UBS and Barclays announce staff changes, while regulators in Australia pushes for tighter oversight
UBS has announced a new operating model and leadership team following the acquisition of Credit Suisse, which will operate alongside UBS and its business divisions, functions and regions under UBS Group.
UBS expects the legal completion of the acquisition to take place in the next few weeks. At this time, Credit Suisse Group will be merged into UBS Group and the combined entity will operate as a consolidated banking group. The combined firm will operate with five business divisions, seven functions and four regions, and in addition Credit Suisse. Each will be represented by a group executive board member, all of whom will report to CEO Sergio Ermotti.
The Australian Securities and Investments Commission (Asic) is urging investment product issuers to ‘lift their game’ after an initial review found significant room for improvement in how they meet their design and distribution obligations
Fellow European lender Barclays has appointed Yun Zhang as sole head of macro trading for Asia-Pacific as the UK bank seeks to bolster revenue from structured products sales, according to an internal memo seen by SRP. In her new role, Zhang will report to Hossein Zaimi, head of markets, Asia Pacific, and Michael Lublinsky, global head of macro. Zhang leads the bank’s structured rates business in the region and is also responsible for the flow business since September 2022, said the memo said.

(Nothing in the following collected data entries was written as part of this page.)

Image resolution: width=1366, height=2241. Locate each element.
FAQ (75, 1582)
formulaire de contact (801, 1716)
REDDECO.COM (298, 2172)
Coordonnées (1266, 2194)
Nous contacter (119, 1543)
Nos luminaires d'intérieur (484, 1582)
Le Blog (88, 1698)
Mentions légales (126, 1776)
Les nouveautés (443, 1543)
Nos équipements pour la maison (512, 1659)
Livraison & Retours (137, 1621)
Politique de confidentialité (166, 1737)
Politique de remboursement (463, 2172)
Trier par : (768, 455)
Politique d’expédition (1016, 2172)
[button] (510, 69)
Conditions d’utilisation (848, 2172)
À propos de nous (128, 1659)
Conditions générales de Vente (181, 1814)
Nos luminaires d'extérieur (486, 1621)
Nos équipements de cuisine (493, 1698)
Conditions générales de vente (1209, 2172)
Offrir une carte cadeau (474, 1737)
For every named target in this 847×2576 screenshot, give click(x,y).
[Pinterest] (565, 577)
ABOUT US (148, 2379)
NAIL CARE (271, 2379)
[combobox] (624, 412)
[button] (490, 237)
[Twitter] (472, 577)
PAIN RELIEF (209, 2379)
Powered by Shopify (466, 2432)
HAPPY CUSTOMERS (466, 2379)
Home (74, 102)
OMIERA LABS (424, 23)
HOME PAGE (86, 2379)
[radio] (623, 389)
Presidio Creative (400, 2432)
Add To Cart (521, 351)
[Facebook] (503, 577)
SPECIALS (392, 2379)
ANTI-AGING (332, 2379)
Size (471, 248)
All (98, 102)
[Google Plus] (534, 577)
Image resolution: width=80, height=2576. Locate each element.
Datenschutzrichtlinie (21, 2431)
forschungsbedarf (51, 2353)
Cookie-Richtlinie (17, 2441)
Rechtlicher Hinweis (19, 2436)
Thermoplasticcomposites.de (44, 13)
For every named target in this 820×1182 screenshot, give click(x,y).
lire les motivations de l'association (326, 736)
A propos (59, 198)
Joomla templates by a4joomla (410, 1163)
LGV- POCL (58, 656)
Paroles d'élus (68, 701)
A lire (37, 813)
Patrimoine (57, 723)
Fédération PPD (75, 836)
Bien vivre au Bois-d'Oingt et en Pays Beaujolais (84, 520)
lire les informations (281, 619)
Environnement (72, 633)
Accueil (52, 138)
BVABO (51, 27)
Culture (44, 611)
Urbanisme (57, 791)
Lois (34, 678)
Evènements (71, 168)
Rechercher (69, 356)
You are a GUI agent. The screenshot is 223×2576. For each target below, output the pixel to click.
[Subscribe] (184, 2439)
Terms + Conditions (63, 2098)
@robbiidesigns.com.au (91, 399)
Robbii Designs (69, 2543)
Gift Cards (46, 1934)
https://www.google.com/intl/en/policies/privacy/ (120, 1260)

On the regulation side of the equation, the Australian Securities and Investments Commission (Asic) is urging investment product issuers to ‘lift their game’ after an initial review found significant room for improvement in how they meet their design and distribution obligations (DDO).
The DDO, now into its second year, marks a significant shift to outcomes-based regulation which requires financial products to be designed and distributed with clear and contemporary consideration of the objectives, financial situation and needs of the consumers and retail investors being targeted.
Also in Asia Pacific, some 27 offshore investors traded onshore renminbi (RMB) interest rate swaps with a notional value exceeding CNY8.3 billion (US$1.2 billion) on the first day of Swap Connect. The Swap Connect is a new mutual access initiative between Hong Kong SAR and China’s interbank interest rate swap markets, and is an extension of the Bond Connect launched in 2017.
Starting with a Northbound channel, offshore investors will now be able to trade and clear onshore RMB interest rate swaps without changing their existing trading and settlement practices. The Swap Connect is run by the China Foreign Exchange Trade System (CFETS), Shanghai Clearing House (SHCH) and Hong Kong Exchanges and Clearings (HKEX) through its clearing subsidiary OTC Clearing Hong Kong.
Figure-wise, Société Générale (SG) Group posted revenues of €6.7 billion (US$7.3 billion) for Q1 2023 – down 3.8% year-on-year (YoY). Revenues for the global markets business, which houses the group’s structured products business, reached €1.7 billion – a 3.2% decrease versus Q1 2022 – despite ‘robust commercial activity, particularly in the rates activities and financing businesses’. The equities business recorded an overall positive performance, posting Q1 2023 revenues of €831m – down 17.7% against a record Q1 2022, but up 28.8% compared to Q4 2022. Market conditions were less favourable due to lower volumes and weaker volatility.
Citi’s Luxembourg domiciled issuance vehicle for structured products reported a significant decrease in sales volumes across notes, warrants and index-linked certificates during 2022.
Citigroup Global Markets Funding Luxembourg (CGMFL) issued 10,160 structured notes worth US$22.7 billion under its global medium-term note programme in 2022 – down 49% by issuance and 25% by sales volume compared to the 19,726 notes that sold a combined US$30 billion in the previous year.
The company also issued 3,728 securities under the Citi warrant programme (2021: 7,106). Of these, 2,179 are index-linked certificates which sold US$1.8 billion – 31% less than the prior year when it gathered US$2.6 billion from 2,961 products – and 1,549 are warrants worth US$3.1 billion, a 35% drop in sales year-on-year (2021: 4,145/US$4.8 billion).